OPINIÓN

La Maledicencia

Por: Linda D’ambrosio

Durante mis años de docencia universitaria realicé en varias oportunidades un experimento que venía al caso, por tratarse de una asignatura que giraba en torno a la comunicación. Pedía a varios alumnos que salieran del aula y, acto seguido, leía en voz alta un texto llevado ex professo para la ocasión, casi siempre una historia.

Uno de los estudiantes que habían permanecido en el interior debía narrar la historia leída a uno de los que habían salido. Este, a su vez, debía referirla al siguiente. Uno tras otro, iban entrando y contándose respectivamente la trama.

El grupo era testigo de las sucesivas modificaciones que iba sufriendo el texto. Fragmentos de información, a veces relevantes para explicar por qué habían ocurrido ciertos sucesos, iban perdiéndose al pasar de una a otra persona, e iban añadiéndose detalles que nunca habían estado en la historia original y que formaban parte de la cosecha personal de cada narrador. Lo que escuchaba el último de los estudiantes no tenía nada que ver con el relato original. Por último, se daba lectura de nuevo a la narración y se percibía el contraste entre la versión escrita y la que había llegado al último estudiante.

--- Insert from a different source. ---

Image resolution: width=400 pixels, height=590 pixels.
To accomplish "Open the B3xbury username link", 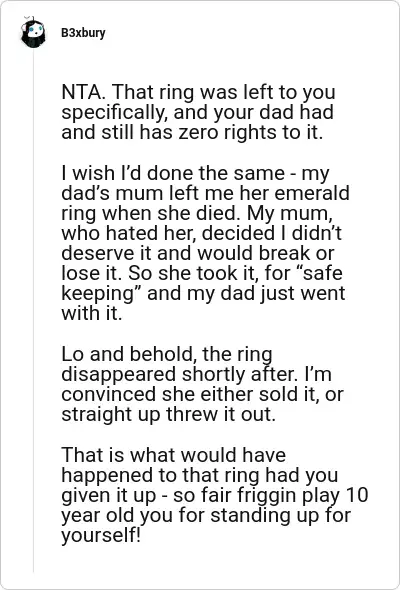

De manera semejante al teléfono que jugábamos cuando éramos niños, en el que cada quien iba susurrando al oído del siguiente lo que a su vez había escuchado, el experimento de la universidad ponía en luz en qué momento y cómo se había modificado la historia. Los cambios ni siquiera se habían operado deliberadamente, ni con una intención específica: simplemente la historia, particularmente al perder fragmentos de información, iba dejando vacíos explicativos que el receptor llenaba con sus propias conjeturas, derivadas de su contexto y de su historia personal.

Para los estudiantes era interesante percibir también cómo los mensajes se descifran de acuerdo a los códigos de cada quien: tres peces enviados para el gato de cierta amiga pueden significar una amenaza en el ámbito de los mafiosos…

Esta actividad, hilarante en muchos casos, no tiene nada de graciosa en la vida real. Se reconducen reputaciones y se destruyen vidas a través de los cambios por los que atraviesa la divulgación de algún suceso. Es algo que conocemos muy bien quienes trabajamos en los medios, y que llama especialmente a nuestro sentido de la ética. En ocasiones una historia puede parecer jugosa y atractiva y, precisamente por eso, se utiliza para concitar la atención del público, sin tomar en cuenta el impacto que pueda tener en la vida de los protagonistas.

Umberto Eco afirmaba que las redes le habían dado voz a un sinnúmero de idiotas. Siempre discrepé de esta afirmación: pienso que las redes han democratizado el derecho a comunicar masivamente una idea, anteriormente restringido al criterio editorial de un medio. Pero debo convenir en que tenía razón: cualquiera puede decir ahora cualquier cosa sin pasar por ningún tipo de filtros, y a menudo con daños a terceros.

Mi reflexión apunta a ser cuidadosos, en primer lugar, en lo que decimos, y en segundo lugar en lo que creemos.

Por otra parte, si bien debemos vigilar qué mensajes transmitimos con nuestras palabras, nuestras acciones y hasta con nuestra indumentaria (la historia de nosotros que le contamos al mundo) tampoco podemos permitir que nuestra vida se vea gobernada por el qué dirán.

Y, finalmente, creo que debemos ser especialmente escrupulosos con respecto a las informaciones que divulgamos acerca de otras personas pues, como ya aseveraba el religioso español Luis Coloma, uno de los escritores que más admiro: “cuán difícil es arrancar a la maledicencia la tajada de honra en que ha hincado ya el diente”.